Perícia da PF no celular do ex-subsecretário de Saúde César Romero teria mostrado que ele quebrou acordo de delação premiada, segundo a defesa dos empresários Miguel Iskin e Gustavo Estellita, presos na Operação Fatura Exposta; Romero nega que tenha mentido; MPF diz que provas continuam válidas.

As defesas dos empresários Miguel Iskin e e Gustavo Estellita, presos na Operação Fatura Exposta, da Lava Jato, pediram a anulação da delação premiada do ex-subsecretário de Saúde do RJ Saúde César Romero. Eles alegam que perícia feita pela Polícia Federal no telefone do delator mostrou que ele mentiu durante o depoimento e quebrou o acordo com o Ministério Público Federal.

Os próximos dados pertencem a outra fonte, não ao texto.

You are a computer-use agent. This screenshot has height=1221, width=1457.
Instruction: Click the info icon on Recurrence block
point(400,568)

A delação de Romero envolveu políticos e empresários nos desvios da saúde, em um processo envolve o ex-governador Sérgio Cabral.

Realizada em abril de 2017, a Operação Fatura Exposta desvendou um esquema de corrupção na Secretaria Estadual de Saúde. Iskin e Estellita, sócios de uma fornecedora de materiais hospitalares para a Secretaria Estadual de Saúde, foram presos na ocasião. Além deles, também foi preso na operação o ex-secretário estadual de Saúde Sérgio Côrtes.

A investigação teve como base a delação premiada de César Romero, subordinado a Sérgio Côrtes quando este chefiava a secretaria. Romero contou detalhes sobre a cobrança e divisão da propina paga pelos empresários em troca de contratos com a Secretaria estadual de Saúde e o Instituto Nacional de Traumatologia e Ortopedia (Into).

Mas, segundo a defesa de Iskin e de Estellita, César Romero mentiu aos procuradores da força-tarefa da Lava Jato ao não falar da participação da ex-esposa dele no recebimento da propina que era destinada a ele.